Côte d’Ivoire / Détection d’un virus ougandais dans l’ouest du pays : Menace sur la production de manioc
Par la circulaire N° 0399 /MINADERPV/DGPSA/DPVCQ du 8 avril 2026, le ministère du Développement rural et des Productions vivrières alerte la population sur la présence d’un virus agressif capable de faire d’énormes dégâts si aucune précaution n’est prise. La présence d’une souche virale dangereuse du manioc (EACMV-Ug) détectée dans l’ouest du pays, menace la production de manioc en Côte d’Ivoire. Ci-dessous la circulaire.
« CIRCULAIRE N° 0399 /MINADERPV/DGPSA/DPVCQ du 08 AVRIL 2026
A l’attention des Acteurs de la filière manioc
Objet : Alerte sur la présence de la souche ougandaise du virus de la mosaïque du manioc de l’Afrique de l’est (EACMV-Ug) en Côte d’Ivoire
La présence de la souche ougandaise du virus de la mosaïque du manioc de l’Afrique de l’est (EACMV-Ug) a été confirmée dans la zone ouest de la Côte d’Ivoire.
Cette maladie virale, particulièrement agressive, constitue une menace grave pour la production nationale de manioc, la sécurité alimentaire et les revenus des producteurs.

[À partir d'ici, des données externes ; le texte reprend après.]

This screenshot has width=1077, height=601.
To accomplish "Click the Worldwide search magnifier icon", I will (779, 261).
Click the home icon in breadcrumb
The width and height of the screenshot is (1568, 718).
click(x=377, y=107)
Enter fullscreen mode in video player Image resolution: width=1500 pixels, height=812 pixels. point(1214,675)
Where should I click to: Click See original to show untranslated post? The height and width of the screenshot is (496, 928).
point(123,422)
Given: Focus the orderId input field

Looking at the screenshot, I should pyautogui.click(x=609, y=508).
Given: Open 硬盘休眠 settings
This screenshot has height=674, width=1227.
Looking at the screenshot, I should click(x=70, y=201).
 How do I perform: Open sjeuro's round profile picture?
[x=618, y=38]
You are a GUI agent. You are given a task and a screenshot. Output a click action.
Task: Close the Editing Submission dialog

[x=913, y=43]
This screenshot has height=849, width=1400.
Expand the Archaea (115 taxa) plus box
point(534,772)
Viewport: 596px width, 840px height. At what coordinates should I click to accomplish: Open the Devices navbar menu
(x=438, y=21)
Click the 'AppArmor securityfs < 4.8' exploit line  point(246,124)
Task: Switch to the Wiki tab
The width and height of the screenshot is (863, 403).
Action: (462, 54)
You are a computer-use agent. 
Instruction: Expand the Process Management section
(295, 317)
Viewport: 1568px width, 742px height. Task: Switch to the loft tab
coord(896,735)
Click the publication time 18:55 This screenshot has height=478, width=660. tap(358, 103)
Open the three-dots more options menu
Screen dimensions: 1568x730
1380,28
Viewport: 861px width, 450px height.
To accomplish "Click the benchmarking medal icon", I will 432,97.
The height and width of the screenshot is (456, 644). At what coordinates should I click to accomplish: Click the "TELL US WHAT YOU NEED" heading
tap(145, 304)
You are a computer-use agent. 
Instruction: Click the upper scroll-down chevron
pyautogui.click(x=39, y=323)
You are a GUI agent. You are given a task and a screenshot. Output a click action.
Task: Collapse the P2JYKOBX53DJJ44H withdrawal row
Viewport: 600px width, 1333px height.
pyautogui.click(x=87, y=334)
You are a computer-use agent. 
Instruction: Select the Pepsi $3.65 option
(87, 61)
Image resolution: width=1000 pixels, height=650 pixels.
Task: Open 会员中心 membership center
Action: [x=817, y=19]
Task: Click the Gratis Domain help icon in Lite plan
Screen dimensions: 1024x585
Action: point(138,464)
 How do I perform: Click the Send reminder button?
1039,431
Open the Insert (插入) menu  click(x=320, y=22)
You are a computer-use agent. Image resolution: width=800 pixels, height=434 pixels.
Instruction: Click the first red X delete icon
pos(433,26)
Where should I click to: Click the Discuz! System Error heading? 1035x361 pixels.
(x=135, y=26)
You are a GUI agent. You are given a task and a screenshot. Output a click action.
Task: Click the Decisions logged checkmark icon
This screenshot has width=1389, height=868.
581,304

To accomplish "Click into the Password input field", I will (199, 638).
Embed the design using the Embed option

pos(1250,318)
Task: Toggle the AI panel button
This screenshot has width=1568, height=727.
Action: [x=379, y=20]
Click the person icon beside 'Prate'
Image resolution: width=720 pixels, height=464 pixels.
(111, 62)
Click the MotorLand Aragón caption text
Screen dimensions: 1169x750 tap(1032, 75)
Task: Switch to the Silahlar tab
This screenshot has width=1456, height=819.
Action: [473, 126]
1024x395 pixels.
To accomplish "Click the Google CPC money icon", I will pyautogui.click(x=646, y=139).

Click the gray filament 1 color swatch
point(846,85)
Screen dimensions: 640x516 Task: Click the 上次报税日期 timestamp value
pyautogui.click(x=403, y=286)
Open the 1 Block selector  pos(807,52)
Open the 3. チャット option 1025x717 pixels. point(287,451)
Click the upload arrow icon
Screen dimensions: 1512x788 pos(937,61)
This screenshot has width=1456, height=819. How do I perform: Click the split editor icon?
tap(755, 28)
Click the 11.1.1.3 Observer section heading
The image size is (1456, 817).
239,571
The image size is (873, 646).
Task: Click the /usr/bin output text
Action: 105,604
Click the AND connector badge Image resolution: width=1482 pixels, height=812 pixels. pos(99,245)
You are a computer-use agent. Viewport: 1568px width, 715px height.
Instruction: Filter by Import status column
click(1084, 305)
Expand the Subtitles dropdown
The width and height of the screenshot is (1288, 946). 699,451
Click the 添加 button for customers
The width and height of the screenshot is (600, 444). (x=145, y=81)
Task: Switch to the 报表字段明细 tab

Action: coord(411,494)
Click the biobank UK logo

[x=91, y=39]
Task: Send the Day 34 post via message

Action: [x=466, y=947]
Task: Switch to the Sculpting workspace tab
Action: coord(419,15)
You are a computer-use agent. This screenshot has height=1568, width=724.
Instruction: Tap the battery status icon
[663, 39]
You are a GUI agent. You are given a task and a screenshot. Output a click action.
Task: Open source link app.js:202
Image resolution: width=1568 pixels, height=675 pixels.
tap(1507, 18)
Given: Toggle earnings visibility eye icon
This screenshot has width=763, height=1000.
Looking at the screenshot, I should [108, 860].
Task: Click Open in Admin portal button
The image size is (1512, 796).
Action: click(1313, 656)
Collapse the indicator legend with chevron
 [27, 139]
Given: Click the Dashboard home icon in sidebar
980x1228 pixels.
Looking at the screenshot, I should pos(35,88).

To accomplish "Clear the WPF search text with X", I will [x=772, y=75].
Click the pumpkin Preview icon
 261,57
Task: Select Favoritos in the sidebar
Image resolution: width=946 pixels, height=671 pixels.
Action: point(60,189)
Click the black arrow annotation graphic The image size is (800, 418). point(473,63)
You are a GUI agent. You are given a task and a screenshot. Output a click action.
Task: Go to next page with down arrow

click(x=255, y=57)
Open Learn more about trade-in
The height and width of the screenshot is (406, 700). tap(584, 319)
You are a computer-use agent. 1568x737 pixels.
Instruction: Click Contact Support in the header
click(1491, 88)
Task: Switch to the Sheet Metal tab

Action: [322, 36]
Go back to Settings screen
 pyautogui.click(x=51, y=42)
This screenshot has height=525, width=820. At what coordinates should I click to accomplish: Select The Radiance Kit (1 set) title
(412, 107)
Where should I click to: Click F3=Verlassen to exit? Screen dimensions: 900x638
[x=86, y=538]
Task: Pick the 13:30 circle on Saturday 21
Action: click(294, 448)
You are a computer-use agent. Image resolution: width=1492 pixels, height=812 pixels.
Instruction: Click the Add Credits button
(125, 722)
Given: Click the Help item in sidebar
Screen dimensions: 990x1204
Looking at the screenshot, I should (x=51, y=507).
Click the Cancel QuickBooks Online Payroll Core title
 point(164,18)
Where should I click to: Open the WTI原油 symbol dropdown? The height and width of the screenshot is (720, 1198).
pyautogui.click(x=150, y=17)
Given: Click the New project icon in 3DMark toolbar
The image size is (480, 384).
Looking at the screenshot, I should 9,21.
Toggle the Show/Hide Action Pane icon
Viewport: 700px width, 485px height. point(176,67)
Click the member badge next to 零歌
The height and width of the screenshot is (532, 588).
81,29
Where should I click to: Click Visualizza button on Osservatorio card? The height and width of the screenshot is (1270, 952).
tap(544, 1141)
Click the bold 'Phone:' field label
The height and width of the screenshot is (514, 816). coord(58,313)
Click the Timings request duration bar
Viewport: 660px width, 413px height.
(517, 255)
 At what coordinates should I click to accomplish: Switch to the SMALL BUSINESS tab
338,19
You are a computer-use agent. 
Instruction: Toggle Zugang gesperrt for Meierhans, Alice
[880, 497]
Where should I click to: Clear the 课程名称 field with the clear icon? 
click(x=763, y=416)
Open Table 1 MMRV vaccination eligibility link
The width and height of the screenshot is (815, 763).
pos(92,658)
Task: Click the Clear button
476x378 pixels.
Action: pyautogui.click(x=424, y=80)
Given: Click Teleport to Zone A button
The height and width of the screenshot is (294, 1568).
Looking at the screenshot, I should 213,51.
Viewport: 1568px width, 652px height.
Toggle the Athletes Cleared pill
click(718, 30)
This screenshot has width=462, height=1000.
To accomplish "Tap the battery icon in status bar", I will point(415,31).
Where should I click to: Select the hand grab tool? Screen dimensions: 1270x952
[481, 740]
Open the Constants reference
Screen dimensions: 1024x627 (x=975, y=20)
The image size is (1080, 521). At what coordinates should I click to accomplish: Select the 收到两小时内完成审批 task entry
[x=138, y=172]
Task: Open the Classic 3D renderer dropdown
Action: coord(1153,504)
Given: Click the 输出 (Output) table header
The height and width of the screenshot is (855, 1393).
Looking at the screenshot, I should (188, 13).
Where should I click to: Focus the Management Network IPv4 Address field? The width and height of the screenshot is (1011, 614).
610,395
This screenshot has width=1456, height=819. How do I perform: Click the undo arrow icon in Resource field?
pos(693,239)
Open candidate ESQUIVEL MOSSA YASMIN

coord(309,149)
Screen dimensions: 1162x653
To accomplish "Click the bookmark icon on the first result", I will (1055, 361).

Elle se propage essentiellement par le matériel végétal infecté, notamment les boutures, ainsi que par les pratiques culturales favorisant sa dissémination.
En Ouganda, dans les années 1990, cette maladie virale a été responsable d’une chute de la production annuelle de manioc de 3,5 millions de tonnes à 0,5 million de tonnes, avec une perte financière annuelle estimée à 36,4 milliards de FCFA. Ce qui a eu pour conséquence une crise humanitaire, due à une famine ayant entraîné la mort de milliers de personnes dans ce pays.
Face à cette situation préoccupante et en l’absence de moyen de traitement curatif contre cette maladie, seules des mesures préventives rigoureuses permettent d’en limiter la propagation.
Par conséquent, tout prélèvement, transport de boutures de manioc en provenance des zones infestées de l’ouest de la Côte d’Ivoire est strictement interdit. Par ailleurs, tout échange formel ou informel entre producteurs est également proscrit.
Les directions déconcentrées de l’ANADER, les institutions de recherche agricole, ainsi que l’Organisation Interprofessionnelle Agricole du manioc sont chargées de faire une large diffusion de la présente circulaire et de veiller à son application stricte.
La Direction Générale des Productions et de la Sécurité Alimentaire compte sur la responsabilité et la vigilance de tous pour préserver le potentiel de production du manioc en Côte d’Ivoire ».